In Aunty Helen’s time, we had women as PM, chief justice, governor general, and heaps of other high state positions (can’t be bothered looking up the details right now). I think the knuckle draggers in both NAct and the Rogerparty objected strongly to this “taking over by the front bums” and now what we’re seeing is those guys taking it back. The heights of the state apparatus had been conquered, but essentially by fiat rather than a movement from below. Thus it was easily overturned.
Let’s have a Chang/e in economics.
http://www.theguardian.com/business/2013/oct/24/students-post-crash-economics
Economics undergraduates at the University of Manchester have formed the Post-Crash Economics Society, which they hope will be copied by universities across the country…..
A growing number of top economists, such as Ha-Joon Chang, who teaches economics at Cambridge University, are backing the students.
Ha-Joon Chang
http://www.youtube.com/watch?v=yZAfLIKrp9A
On the same theme.

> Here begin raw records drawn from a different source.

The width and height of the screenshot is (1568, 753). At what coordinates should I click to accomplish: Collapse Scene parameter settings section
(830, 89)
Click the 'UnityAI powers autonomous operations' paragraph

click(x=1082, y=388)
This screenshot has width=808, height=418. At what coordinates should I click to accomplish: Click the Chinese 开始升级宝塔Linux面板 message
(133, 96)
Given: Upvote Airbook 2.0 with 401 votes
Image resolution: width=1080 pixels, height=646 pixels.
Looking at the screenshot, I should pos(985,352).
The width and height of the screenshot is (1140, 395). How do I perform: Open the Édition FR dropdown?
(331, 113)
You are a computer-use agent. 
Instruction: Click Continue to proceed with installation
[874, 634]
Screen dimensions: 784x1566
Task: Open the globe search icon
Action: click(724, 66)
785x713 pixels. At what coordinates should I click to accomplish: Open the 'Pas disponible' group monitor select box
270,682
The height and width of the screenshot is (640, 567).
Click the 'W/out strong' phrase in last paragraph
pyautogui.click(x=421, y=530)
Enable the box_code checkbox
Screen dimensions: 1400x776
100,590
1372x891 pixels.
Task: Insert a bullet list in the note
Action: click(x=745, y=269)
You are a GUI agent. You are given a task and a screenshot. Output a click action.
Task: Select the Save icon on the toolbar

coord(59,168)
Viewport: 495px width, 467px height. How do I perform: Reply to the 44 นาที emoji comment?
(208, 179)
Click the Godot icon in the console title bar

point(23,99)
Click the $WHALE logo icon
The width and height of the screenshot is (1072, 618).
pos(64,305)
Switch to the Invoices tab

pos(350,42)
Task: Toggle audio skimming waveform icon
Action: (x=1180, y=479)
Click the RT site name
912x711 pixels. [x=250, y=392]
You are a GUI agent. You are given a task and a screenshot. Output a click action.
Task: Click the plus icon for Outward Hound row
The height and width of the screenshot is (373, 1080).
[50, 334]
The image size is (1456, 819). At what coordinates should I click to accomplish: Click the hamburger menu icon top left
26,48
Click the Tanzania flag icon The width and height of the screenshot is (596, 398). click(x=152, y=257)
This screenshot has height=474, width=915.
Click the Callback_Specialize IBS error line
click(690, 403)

This book looked at how students should challenge doctrinaire teaching of economics at Universities.
‘Meme Wars: The Creative Destruction of Neoclassical Economics’
http://www.goodreads.com/book/show/13228250-meme-wars
https://docs.google.com/document/d/1JAmfKS7DQ1MBtsmeytSgQviXOxIH1iVnqFfi9s2vKYg/edit
looks very similar to post autistic economics
In the youtube economic lecture by Ha-Joon Chang he has quoted the ‘false consciousness’ (I think it was called) when people are hostile to things that are to their advantage.
Such as the elderly protesting against Obamacare with placards saying Government keep their hands off our Medicare. The Medicare program is actually a government program@
How can we get riod of this poison of our present economic system? NZ has been known for the way it follows bad processes and then clings on to them years after the change in the initiating country?